By the time of the turn of the millennium, digital music was the Wild West. Napster and similar file sharing systems were driving the record companies nuts. MP3 players were coming out from everywhere. For the most part they were clunky and tough for the non-techie to use. Steve Jobs decides he could do with digital music players what he did with the PC: make one that looks and feels good. So he did; nothing revolutionary though. You could certainly recognize that original unit as an iPod, but it was huge, expensive, had a very low resolution monochrome screen, and mechanical scroll wheel.

We look at the iPod now and say, “wow, who could have thought of that?” The reality is that it was nine years of innovating a line of products (19 in all, that’s about 2 per year) in an incremental fashion, each one building a little on the one before or addressing a little different market than the one before. It was not even an original idea! Not only had plenty of MP3 players come before, but Kane Kramer invented it all 20 years earlier.

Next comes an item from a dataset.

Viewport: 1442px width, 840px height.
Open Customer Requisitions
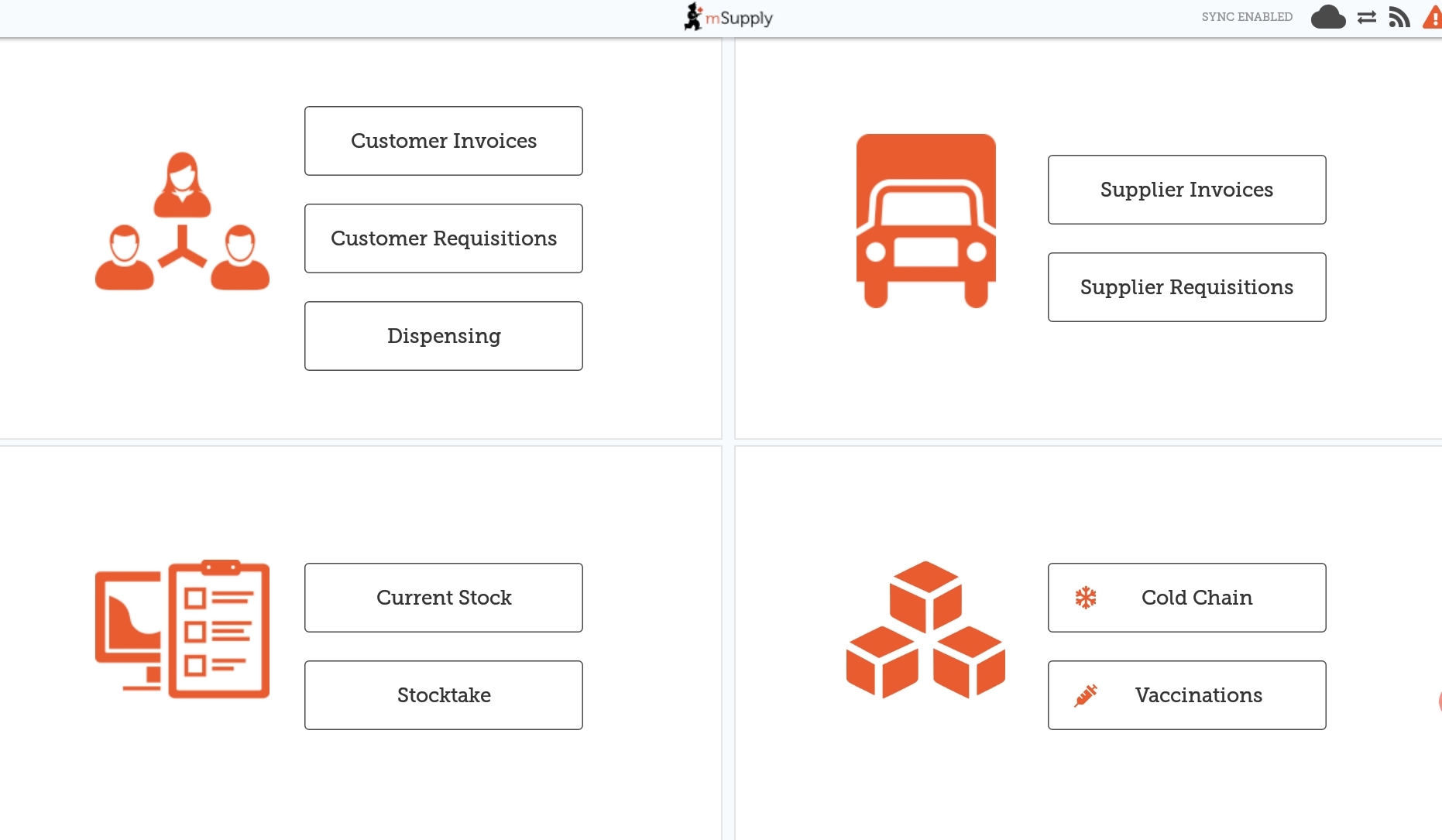(444, 238)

I have never worked at Apple, but I can guess at a couple of things they did right to get to where they are today with the iPod:
  • I bet they have a formal product innovation process that has a big funnel to allow lots of little ideas to germinate. 
  • Steve has a vision and he keeps the product moving along that vision. How many successful products before the iPod did not let you change the battery? Look at the current battle with Adobe and Macromedia’s FLASH technology. Steve does not need it for his vision, so it does not let it compromise his product.
Can we institutionalize the “process of innovation”? Short answer, of course, we must!

In order to work, an innovation engine must produce; frequently. We (SAP) are after all building software. As a software engineer I have no delays while my dies are getting formed at the tool makers so I can shoot my plastic parts as I would if I was making something hard. I do not have to wait to cut multiple iterations of circuit boards. I do not have to work with the packaging companies, physical distribution channels, etc. Anyway, you get the point. Nothing restrains software products from being created quickly except us.

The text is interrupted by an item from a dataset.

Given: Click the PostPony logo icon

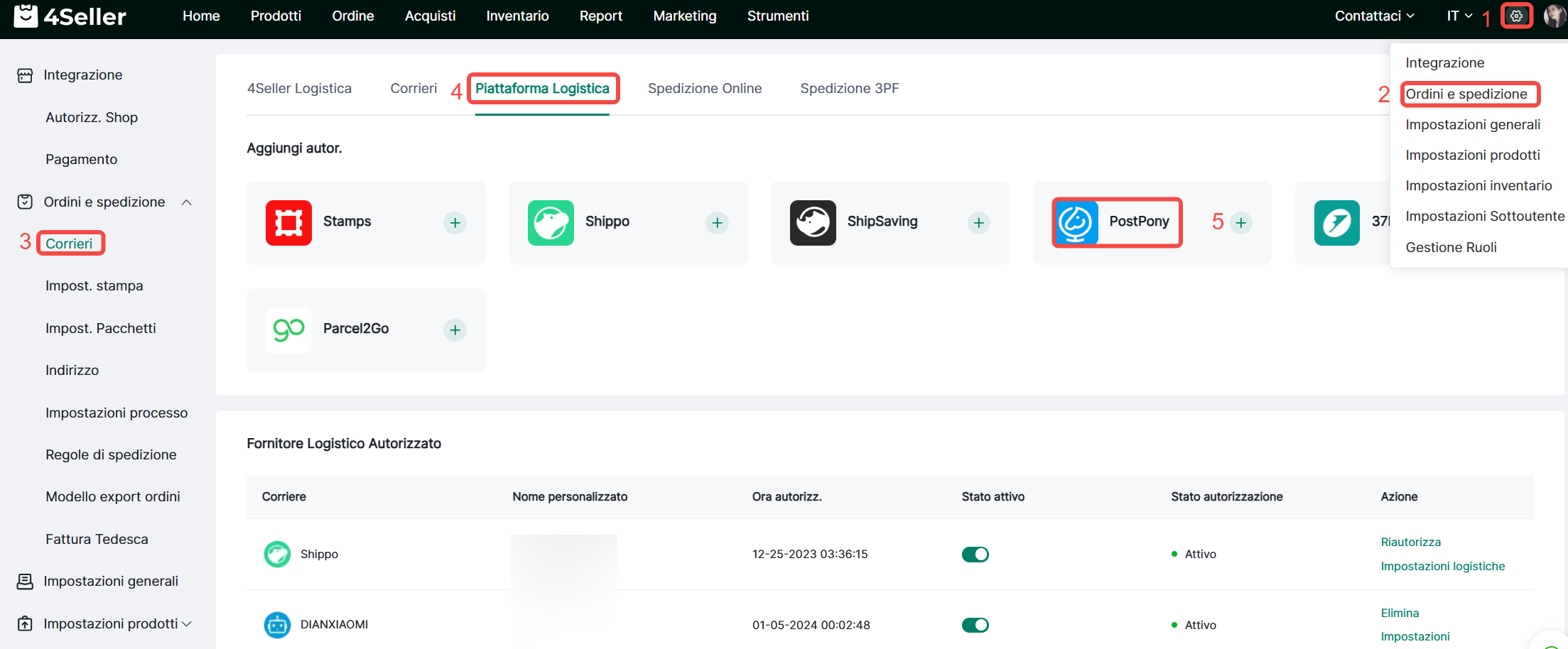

If you want to get more out of the formal product funnel, you have got to put more in. In sales you do not get one lead and hope to get one sale from it. You need to get ten leads and try and push them through different stages of the funnel to get one sale. Same goes for innovation; let’s throw more pucks at the net (sorry, Stanley Cup playoff time). I do not know the conversation ratio, but it should not be too hard to figure out. We want X new product innovations a year, we need at least Y (Y > X) ideas in the front of the funnel.

Finally, do not be scared to innovate. We have lots of products in the market, so we know all the problems that new products are likely to cause. As a result we are very, very careful about how we get them to the market. I remember when I was on my own building software. I could get new stuff to my customers in no time. I was young and fearless (I hate to look back at how ugly that code was, but somehow it worked). Later, when I had some experience I knew what pain I would have when I made a mistake, so I avoided mistakes. This meant adding fewer features to my software less frequently. I crippled my ability to innovate. I let my company become structured in a way that had no tolerance for risk of any kind.

Mine was not the only company in this position. Before the mid 80’s, creating a new car at Porsche was a bet-the-business proposition. No company structured in such a way will ever have a process of innovation. It is too scary. Let’s institutionalize a process of innovation that balances risk and reward, allows the funnel to become full of ideas, and delivers the best ideas to market frequently.